The Court of Cassation in Italy has upheld an appeal that was filed by a young Nigerian lady who had ran out of Nigeria after she was allegedly forced by a relative to marry someone against her wish.
The court ruled recently that women migrants running away from “forced marriages” can be granted a form of cover to enable them to remain in Italy.
The woman’s assylum request was earlier rejected in Florence, Italy.
In her protection request, the Nigerian woman revealed she had given birth at that age of 16, and that her uncle had told her he would not help her if she did not marry an elderly man.

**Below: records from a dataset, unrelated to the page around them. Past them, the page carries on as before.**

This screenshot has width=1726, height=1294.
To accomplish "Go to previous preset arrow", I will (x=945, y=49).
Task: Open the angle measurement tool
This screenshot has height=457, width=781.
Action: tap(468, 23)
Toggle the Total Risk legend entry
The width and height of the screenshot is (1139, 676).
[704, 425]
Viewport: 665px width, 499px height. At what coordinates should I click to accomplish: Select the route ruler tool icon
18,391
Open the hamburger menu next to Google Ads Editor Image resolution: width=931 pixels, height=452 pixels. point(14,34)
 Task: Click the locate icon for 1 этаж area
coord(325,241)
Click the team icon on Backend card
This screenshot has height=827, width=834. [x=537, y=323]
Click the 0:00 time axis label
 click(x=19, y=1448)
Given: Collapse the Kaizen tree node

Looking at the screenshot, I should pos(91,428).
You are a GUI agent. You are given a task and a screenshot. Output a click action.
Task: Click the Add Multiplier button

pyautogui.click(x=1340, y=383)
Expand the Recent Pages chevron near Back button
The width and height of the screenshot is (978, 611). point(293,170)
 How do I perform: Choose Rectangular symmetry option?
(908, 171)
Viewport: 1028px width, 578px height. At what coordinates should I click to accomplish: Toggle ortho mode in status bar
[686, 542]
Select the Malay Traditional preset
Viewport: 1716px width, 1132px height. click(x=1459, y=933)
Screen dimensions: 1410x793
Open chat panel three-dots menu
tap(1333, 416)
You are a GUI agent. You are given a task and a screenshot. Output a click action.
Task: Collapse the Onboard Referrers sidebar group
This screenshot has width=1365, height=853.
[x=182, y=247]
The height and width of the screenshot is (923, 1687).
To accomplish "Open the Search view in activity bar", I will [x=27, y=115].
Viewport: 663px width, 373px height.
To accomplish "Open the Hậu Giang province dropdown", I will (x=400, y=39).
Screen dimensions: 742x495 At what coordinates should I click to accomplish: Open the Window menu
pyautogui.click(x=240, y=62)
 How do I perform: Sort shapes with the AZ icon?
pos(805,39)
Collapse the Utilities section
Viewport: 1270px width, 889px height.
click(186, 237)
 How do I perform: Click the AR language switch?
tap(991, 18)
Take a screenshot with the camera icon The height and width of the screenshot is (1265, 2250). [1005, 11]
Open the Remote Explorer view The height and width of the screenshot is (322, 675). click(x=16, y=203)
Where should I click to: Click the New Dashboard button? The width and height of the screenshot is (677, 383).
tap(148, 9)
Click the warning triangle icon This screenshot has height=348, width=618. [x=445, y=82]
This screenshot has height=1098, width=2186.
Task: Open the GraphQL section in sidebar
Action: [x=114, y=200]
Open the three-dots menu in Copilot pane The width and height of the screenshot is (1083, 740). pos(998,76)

The request was initially rejected because the “threat” was not viewed as significant to a woman who was 20 years when she filed the request. The rejection ruling had also held that “pressure—even if reiterated and of an ‘insinuative’ sort—were not at the level of a true imposition.”
While appealing the decision, the defense said it was a case of “forced marriage” that needed protection, and that the vulnerability of the woman if she went back to Nigeria was not taken into consideration.
The court agreed that cases of “forcing, or even inducing” in marriage can warrant granting of protection.
Though she was not granted asylum by the court, the court’s decision has earned her asylum case a review.
The court held that “This does not mean that the pressure and inducing suffered did not lead to severe hardship and suffering” and added that “this affected her self-determination ability” and put her in a “situation of vulnerability” able to be classified as a “serious reason of a humanitarian nature.”
As things stand, the Florence Court of Appeals will have to reevaluate its decision in line with Court of Cassation’s ruling.